--- Records for the exercise ---

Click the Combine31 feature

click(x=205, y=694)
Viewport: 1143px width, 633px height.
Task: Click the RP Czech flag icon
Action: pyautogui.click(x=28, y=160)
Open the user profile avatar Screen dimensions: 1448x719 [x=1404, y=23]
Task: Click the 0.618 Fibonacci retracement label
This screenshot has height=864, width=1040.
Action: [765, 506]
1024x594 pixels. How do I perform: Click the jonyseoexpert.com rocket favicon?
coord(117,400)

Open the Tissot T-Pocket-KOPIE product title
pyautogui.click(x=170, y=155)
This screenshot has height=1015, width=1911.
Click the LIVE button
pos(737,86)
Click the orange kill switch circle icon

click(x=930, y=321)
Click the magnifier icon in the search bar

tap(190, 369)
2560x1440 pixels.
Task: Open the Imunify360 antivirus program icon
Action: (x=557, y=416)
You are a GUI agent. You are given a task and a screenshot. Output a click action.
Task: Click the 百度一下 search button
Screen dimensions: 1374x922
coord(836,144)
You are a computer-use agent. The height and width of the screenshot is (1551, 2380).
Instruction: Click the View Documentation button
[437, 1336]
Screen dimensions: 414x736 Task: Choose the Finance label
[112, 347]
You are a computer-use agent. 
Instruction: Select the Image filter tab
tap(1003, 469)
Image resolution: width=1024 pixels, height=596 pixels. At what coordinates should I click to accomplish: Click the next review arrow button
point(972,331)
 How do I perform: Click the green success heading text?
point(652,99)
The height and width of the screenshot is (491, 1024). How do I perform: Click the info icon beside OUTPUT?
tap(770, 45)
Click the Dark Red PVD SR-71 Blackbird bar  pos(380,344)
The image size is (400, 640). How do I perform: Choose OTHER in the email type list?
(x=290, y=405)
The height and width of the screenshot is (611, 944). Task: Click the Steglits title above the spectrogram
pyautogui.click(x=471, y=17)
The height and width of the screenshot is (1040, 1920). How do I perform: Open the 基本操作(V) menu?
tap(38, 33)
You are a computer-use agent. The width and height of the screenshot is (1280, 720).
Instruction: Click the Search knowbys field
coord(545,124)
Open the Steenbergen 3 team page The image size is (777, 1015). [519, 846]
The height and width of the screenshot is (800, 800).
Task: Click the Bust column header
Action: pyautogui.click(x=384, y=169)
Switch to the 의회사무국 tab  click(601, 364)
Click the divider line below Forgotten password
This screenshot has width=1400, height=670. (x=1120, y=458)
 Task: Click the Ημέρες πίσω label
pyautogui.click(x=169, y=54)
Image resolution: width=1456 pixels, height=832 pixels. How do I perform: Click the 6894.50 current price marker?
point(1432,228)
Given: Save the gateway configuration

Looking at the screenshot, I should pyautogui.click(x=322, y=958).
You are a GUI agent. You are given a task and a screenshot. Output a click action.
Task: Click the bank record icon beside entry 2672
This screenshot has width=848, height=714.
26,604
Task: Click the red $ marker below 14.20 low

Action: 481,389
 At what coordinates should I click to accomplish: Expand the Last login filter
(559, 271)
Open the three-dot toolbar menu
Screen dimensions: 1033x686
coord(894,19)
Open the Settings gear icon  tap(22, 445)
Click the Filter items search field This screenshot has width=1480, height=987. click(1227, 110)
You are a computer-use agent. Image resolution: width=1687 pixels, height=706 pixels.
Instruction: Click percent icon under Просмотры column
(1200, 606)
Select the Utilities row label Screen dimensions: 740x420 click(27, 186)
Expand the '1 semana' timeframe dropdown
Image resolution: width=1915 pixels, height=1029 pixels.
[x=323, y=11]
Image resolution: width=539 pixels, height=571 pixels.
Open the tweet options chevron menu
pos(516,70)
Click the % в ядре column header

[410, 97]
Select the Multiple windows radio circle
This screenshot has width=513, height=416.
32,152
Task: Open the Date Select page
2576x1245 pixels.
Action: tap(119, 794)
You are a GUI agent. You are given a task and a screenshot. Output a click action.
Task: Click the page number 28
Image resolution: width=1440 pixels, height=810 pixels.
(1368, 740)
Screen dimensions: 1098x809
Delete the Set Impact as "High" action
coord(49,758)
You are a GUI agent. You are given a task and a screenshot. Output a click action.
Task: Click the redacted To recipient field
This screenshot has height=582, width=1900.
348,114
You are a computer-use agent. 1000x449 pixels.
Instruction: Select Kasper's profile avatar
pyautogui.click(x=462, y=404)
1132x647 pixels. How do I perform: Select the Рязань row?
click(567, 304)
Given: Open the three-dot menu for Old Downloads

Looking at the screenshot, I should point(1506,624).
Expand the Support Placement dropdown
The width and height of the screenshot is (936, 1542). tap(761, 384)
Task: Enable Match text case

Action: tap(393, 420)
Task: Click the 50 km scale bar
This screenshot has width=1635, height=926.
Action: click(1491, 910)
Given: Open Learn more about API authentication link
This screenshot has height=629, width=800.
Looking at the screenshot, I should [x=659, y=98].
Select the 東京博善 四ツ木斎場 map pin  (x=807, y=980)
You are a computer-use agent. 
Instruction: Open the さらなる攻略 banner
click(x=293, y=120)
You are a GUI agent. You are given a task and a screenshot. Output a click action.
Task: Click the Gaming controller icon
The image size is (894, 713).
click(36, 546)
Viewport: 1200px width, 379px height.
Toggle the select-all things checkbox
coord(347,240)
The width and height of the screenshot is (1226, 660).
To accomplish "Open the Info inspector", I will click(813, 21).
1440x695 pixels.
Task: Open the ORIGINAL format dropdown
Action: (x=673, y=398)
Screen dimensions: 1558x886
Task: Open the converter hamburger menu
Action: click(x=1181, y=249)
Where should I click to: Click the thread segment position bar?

---

Tally how many lines of the material contain the word "computer". The answer must be the number and nothing else.

6